TASK OBJECTIVE: This exercise calls for the line with "I agree that", the line with "[region] (93, 1288)", and all lines between them in the material below, output exactly and with no other lines.

DATA TO USE:

══════

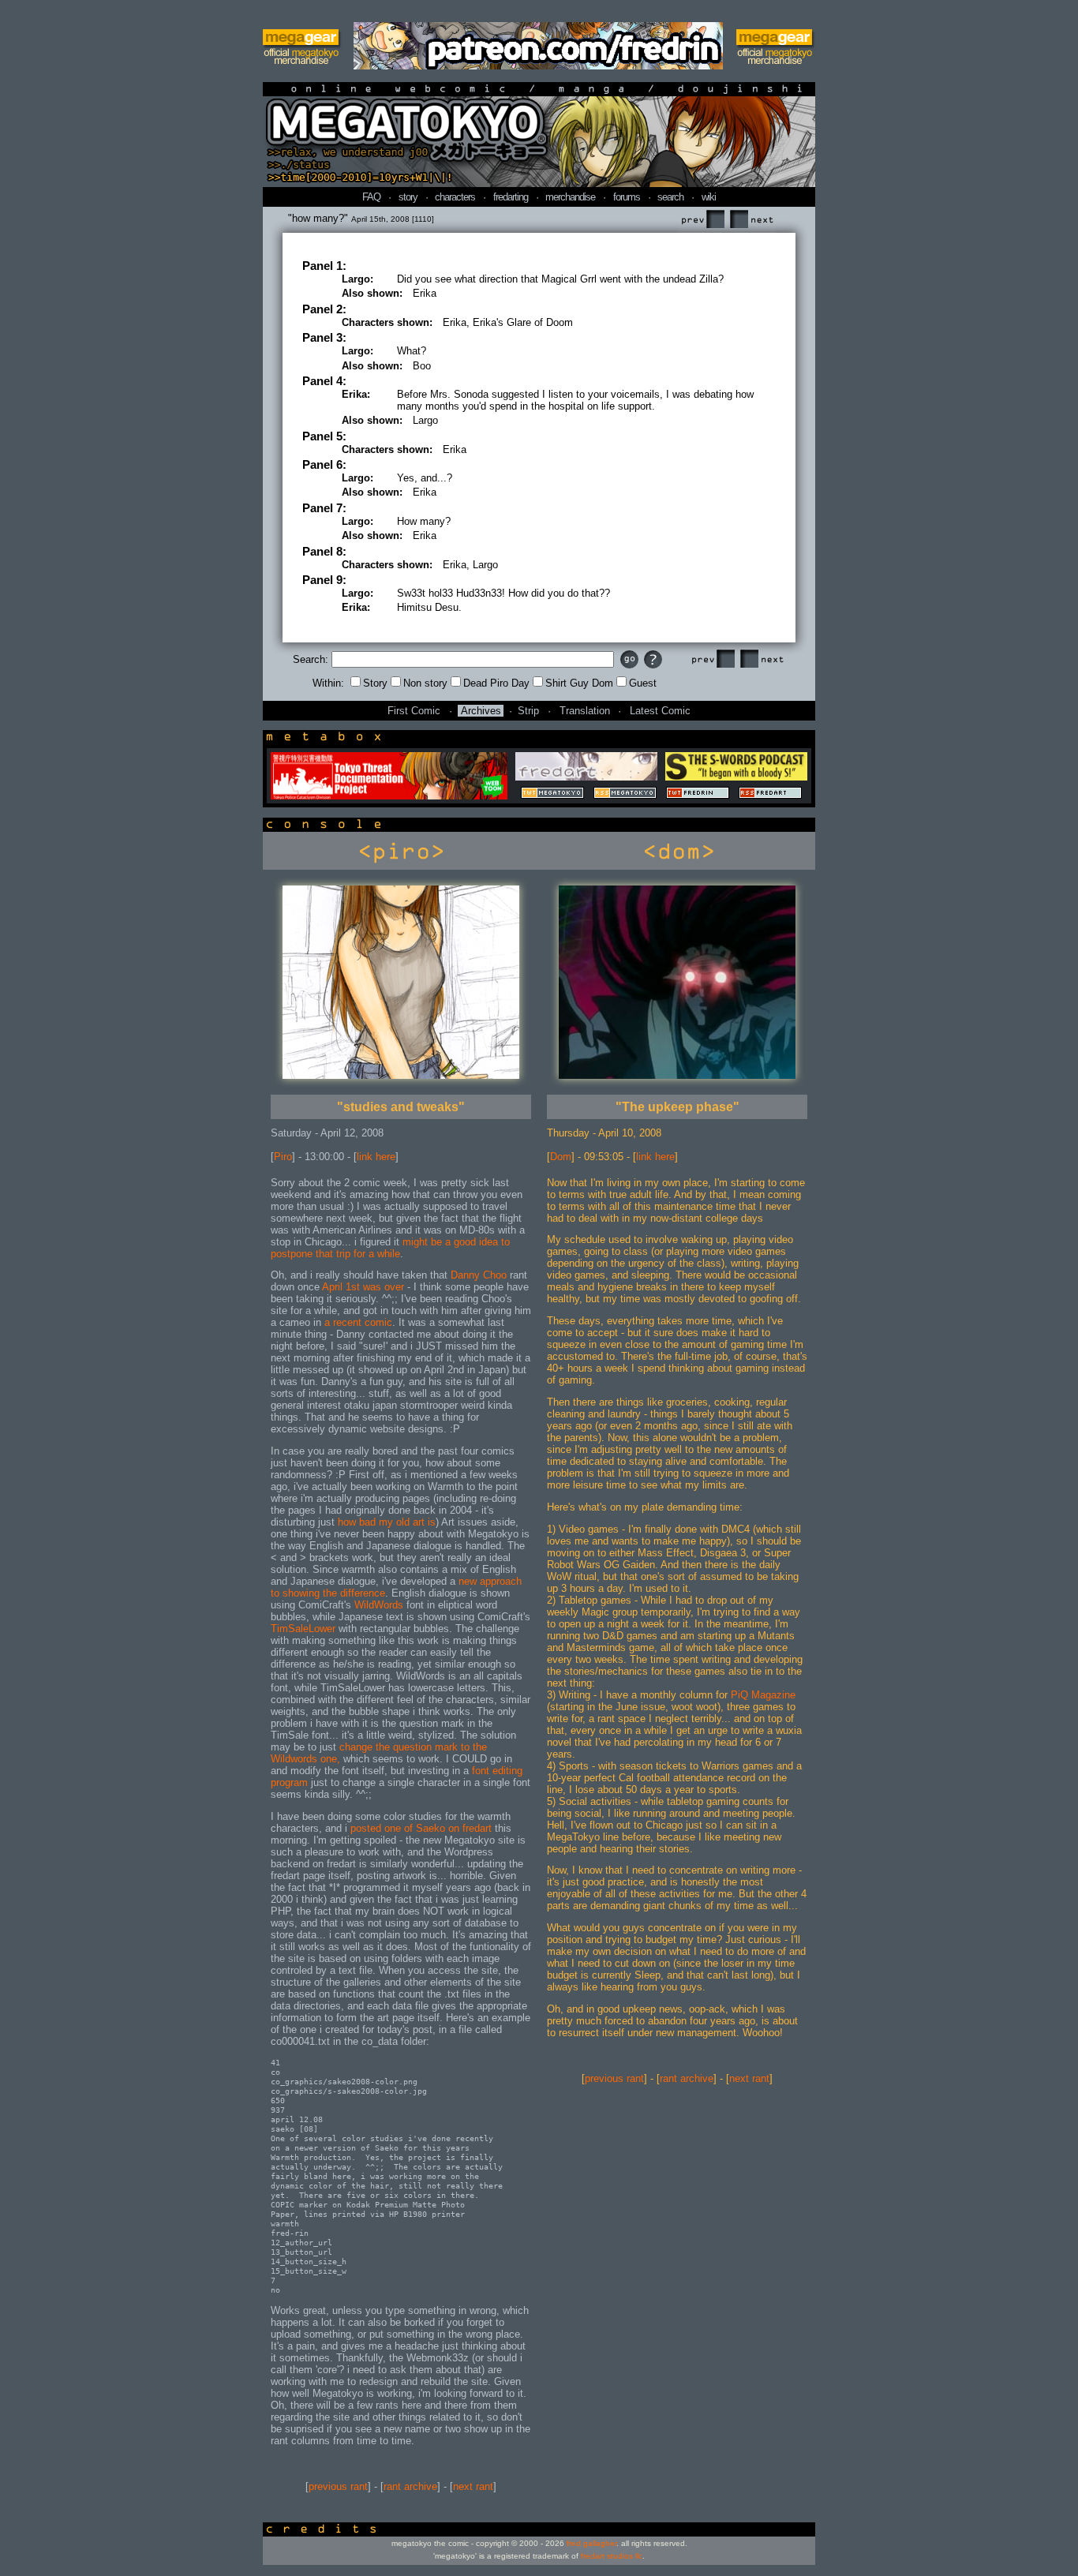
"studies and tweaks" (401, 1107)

══════

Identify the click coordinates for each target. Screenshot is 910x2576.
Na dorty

══════

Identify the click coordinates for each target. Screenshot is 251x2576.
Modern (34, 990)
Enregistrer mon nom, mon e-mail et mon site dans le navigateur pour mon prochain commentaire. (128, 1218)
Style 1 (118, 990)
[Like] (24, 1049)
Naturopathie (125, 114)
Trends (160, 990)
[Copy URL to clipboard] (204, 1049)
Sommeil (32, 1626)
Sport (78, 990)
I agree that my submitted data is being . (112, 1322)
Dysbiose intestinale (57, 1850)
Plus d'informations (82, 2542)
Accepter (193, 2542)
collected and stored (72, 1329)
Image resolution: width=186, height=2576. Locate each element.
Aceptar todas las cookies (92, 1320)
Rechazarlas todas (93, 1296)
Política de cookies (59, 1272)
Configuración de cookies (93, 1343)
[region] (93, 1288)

══════

WORKED SOLUTION:
I agree that my submitted data is being . (112, 1322)
Dysbiose intestinale (57, 1850)
Plus d'informations (82, 2542)
Accepter (193, 2542)
collected and stored (72, 1329)
Image resolution: width=186, height=2576. Locate each element.
Aceptar todas las cookies (92, 1320)
Rechazarlas todas (93, 1296)
Política de cookies (59, 1272)
Configuración de cookies (93, 1343)
[region] (93, 1288)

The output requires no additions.